=== Begin Enclosure ===
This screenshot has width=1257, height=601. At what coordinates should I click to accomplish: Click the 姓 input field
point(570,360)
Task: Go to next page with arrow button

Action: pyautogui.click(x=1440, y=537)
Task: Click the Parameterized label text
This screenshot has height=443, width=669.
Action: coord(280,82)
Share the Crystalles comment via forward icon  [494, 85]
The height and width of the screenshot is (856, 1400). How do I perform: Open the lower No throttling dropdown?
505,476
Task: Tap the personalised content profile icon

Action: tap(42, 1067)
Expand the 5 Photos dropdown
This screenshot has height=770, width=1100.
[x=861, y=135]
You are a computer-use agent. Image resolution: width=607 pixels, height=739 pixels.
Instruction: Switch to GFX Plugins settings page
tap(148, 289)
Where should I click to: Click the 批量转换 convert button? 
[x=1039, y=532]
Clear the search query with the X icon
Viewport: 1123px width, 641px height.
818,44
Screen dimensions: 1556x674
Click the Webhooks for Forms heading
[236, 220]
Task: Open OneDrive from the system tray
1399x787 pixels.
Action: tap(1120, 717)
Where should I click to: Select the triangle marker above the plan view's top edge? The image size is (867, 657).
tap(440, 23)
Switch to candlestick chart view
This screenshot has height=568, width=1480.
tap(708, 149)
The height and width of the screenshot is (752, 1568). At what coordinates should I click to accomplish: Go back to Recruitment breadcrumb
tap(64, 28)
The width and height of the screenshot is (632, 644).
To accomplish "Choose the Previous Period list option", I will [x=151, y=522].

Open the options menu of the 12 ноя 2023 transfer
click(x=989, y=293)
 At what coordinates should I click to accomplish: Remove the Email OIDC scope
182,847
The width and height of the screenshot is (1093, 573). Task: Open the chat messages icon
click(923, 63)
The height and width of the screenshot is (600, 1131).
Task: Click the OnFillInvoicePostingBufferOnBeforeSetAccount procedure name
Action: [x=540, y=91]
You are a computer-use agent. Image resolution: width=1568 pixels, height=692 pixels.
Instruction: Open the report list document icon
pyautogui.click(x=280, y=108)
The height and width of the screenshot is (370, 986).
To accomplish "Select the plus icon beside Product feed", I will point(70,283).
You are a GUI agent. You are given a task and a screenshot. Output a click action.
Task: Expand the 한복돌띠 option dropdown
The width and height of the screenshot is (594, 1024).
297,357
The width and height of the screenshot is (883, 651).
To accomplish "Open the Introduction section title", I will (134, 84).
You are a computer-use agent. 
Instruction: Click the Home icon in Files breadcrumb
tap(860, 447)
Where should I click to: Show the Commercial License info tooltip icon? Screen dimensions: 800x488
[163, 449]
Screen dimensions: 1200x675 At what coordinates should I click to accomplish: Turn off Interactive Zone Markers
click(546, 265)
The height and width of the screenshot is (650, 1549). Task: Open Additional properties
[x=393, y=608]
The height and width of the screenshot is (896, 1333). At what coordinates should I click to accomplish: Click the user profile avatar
=== End Enclosure ===
Problem to solve>
Each record above has to be set down again, exactly and completely.

Output of the exercise>
This screenshot has width=1257, height=601. At what coordinates should I click to accomplish: Click the 姓 input field
point(570,360)
Task: Go to next page with arrow button

Action: pyautogui.click(x=1440, y=537)
Task: Click the Parameterized label text
This screenshot has height=443, width=669.
Action: coord(280,82)
Share the Crystalles comment via forward icon  [494, 85]
The height and width of the screenshot is (856, 1400). How do I perform: Open the lower No throttling dropdown?
505,476
Task: Tap the personalised content profile icon

Action: tap(42, 1067)
Expand the 5 Photos dropdown
This screenshot has height=770, width=1100.
[x=861, y=135]
You are a computer-use agent. Image resolution: width=607 pixels, height=739 pixels.
Instruction: Switch to GFX Plugins settings page
tap(148, 289)
Where should I click to: Click the 批量转换 convert button? 
[x=1039, y=532]
Clear the search query with the X icon
Viewport: 1123px width, 641px height.
818,44
Screen dimensions: 1556x674
Click the Webhooks for Forms heading
[236, 220]
Task: Open OneDrive from the system tray
1399x787 pixels.
Action: tap(1120, 717)
Where should I click to: Select the triangle marker above the plan view's top edge? The image size is (867, 657).
tap(440, 23)
Switch to candlestick chart view
This screenshot has height=568, width=1480.
tap(708, 149)
The height and width of the screenshot is (752, 1568). At what coordinates should I click to accomplish: Go back to Recruitment breadcrumb
tap(64, 28)
The width and height of the screenshot is (632, 644).
To accomplish "Choose the Previous Period list option", I will [x=151, y=522].

Open the options menu of the 12 ноя 2023 transfer
click(x=989, y=293)
 At what coordinates should I click to accomplish: Remove the Email OIDC scope
182,847
The width and height of the screenshot is (1093, 573). Task: Open the chat messages icon
click(923, 63)
The height and width of the screenshot is (600, 1131).
Task: Click the OnFillInvoicePostingBufferOnBeforeSetAccount procedure name
Action: [x=540, y=91]
You are a computer-use agent. Image resolution: width=1568 pixels, height=692 pixels.
Instruction: Open the report list document icon
pyautogui.click(x=280, y=108)
The height and width of the screenshot is (370, 986).
To accomplish "Select the plus icon beside Product feed", I will point(70,283).
You are a GUI agent. You are given a task and a screenshot. Output a click action.
Task: Expand the 한복돌띠 option dropdown
The width and height of the screenshot is (594, 1024).
297,357
The width and height of the screenshot is (883, 651).
To accomplish "Open the Introduction section title", I will (134, 84).
You are a computer-use agent. 
Instruction: Click the Home icon in Files breadcrumb
tap(860, 447)
Where should I click to: Show the Commercial License info tooltip icon? Screen dimensions: 800x488
[163, 449]
Screen dimensions: 1200x675 At what coordinates should I click to accomplish: Turn off Interactive Zone Markers
click(546, 265)
The height and width of the screenshot is (650, 1549). Task: Open Additional properties
[x=393, y=608]
The height and width of the screenshot is (896, 1333). At what coordinates should I click to accomplish: Click the user profile avatar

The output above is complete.